Sürdürülebilir ve sağlıklı yaşam için iç mekân kalitesi çok önemli, sizin kullanmayı tercih ettiğiniz ve en sevdiğiniz doğal malzemeler neler?
Tabi ki ağaç, plastik malzemeleri hiç tercih etmiyorum. Bizim gibi gelişmekte olan ülkelerde kanunlaşmamış durumlar var. Örneğin üç tür parke var, birincisi masif; bildiğiniz ağacı yere koyuyorsunuz, öteki lamine parke bir de laminant var. Laminant parkeyi beş TL’den elli TL’ye kadar her yerde bulabilirsiniz. Birçok dünya ülkesinde laminant parke yasak çünkü plastik. Plastik neden yasak çünkü kanserojen madde içeriyor, nefes alan bir malzeme olmadığı için de kalitesiz hava solumanıza neden oluyor. Çocuk odalarında cila kalitesi çok önemli, zehirsiz boya kullanıyoruz diyorlar fakat tabancayla yapılan boyanın zehirsiz olması imkânsız. Bunun gibi bazı şeylerin yaygınlaşması, mesela bizde o parkenin satılmıyor olması gerekiyor. Örneğin İsveç ve Norveç’te bunlar yasak. Bize şimdiye kadar ne öğretildi; PVC pencere ama PVC tamamen kanserojen... Şimdi dünyaya bakıyoruz Amerikalı hala ısrarla ağaç diyor, Kuzey ülkelere bakıyoruz alüminyum, demir diyor. Bizde projelere bakıyorsunuz özellikle son on beş yılda siding kaplamalı evler, iyice nefes alamamaya başlayıp kendinizi bir kanser hücresi ile örüyorsunuz. Biraz bilinçsiz bir toplum olduğumuzdan işin ekonomik boyutunu daha fazla düşünüp ucuz olanına yöneliyoruz.
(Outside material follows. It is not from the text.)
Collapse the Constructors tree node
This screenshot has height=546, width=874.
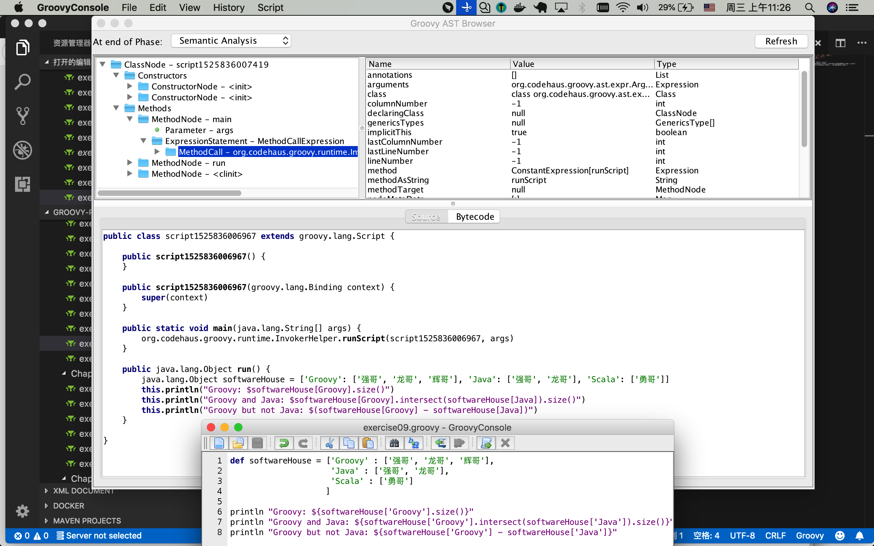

Sizce 2015 ev dekorasyonunda öne çıkan trendler neler olacak?
Trendlerde doğallığa gidiş var, daha doğrusu doğaya dönüş var. İç mimari olarak bakarsanız kremden en koyu kahverengiye kadar olan bütün toprak tonları… Mobilyacılık kısmında da bütün toprak tonları, krem, kuru kahve tonlarına kadar doğal tonlar yeniden moda oluyor.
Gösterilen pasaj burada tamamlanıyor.